# Task instructions
Please repeat exactly the lines from the one containing "Task: Open the Tools menu" through the last line of the records, both included, and nothing else, leaving out any pictures.

# Collected data entries
____________
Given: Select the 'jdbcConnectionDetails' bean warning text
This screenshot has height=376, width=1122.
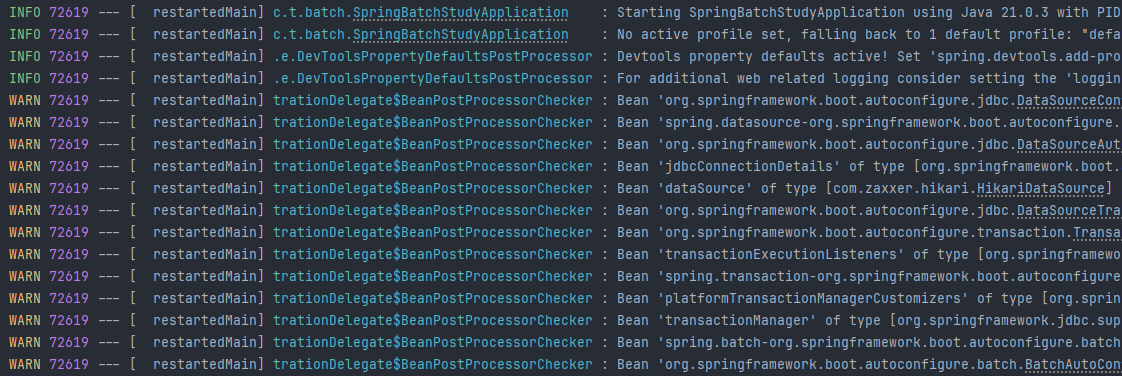Looking at the screenshot, I should 869,166.
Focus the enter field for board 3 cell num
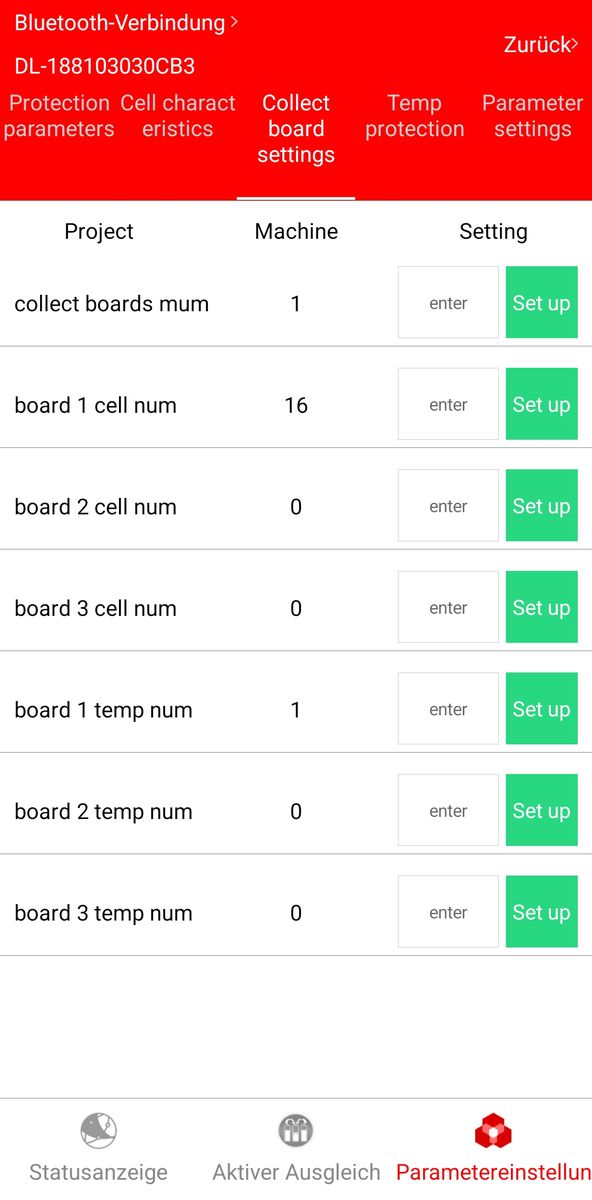Screen dimensions: 592x1200 click(x=448, y=607)
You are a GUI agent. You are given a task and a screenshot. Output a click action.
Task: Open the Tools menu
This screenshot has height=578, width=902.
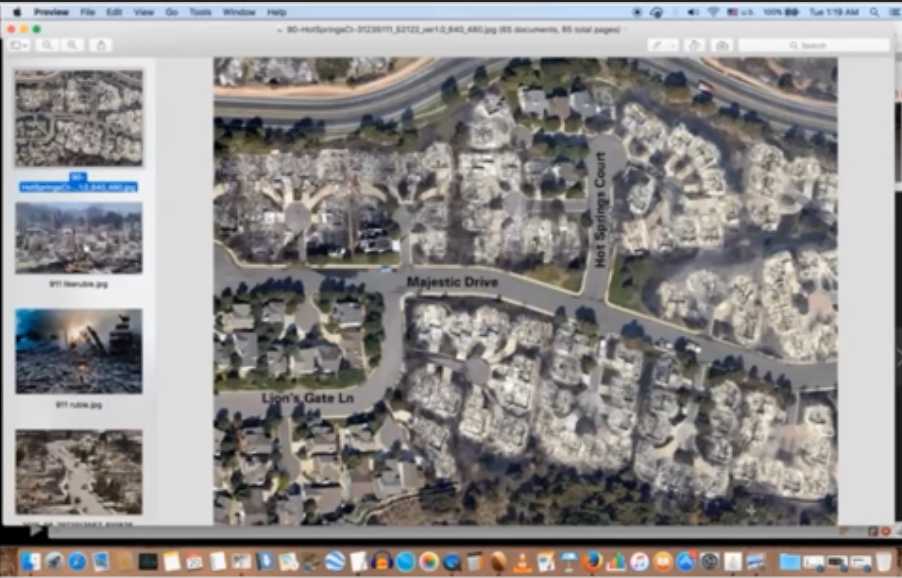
____________
# Response to this exercise
Task: Open the Tools menu
This screenshot has height=578, width=902.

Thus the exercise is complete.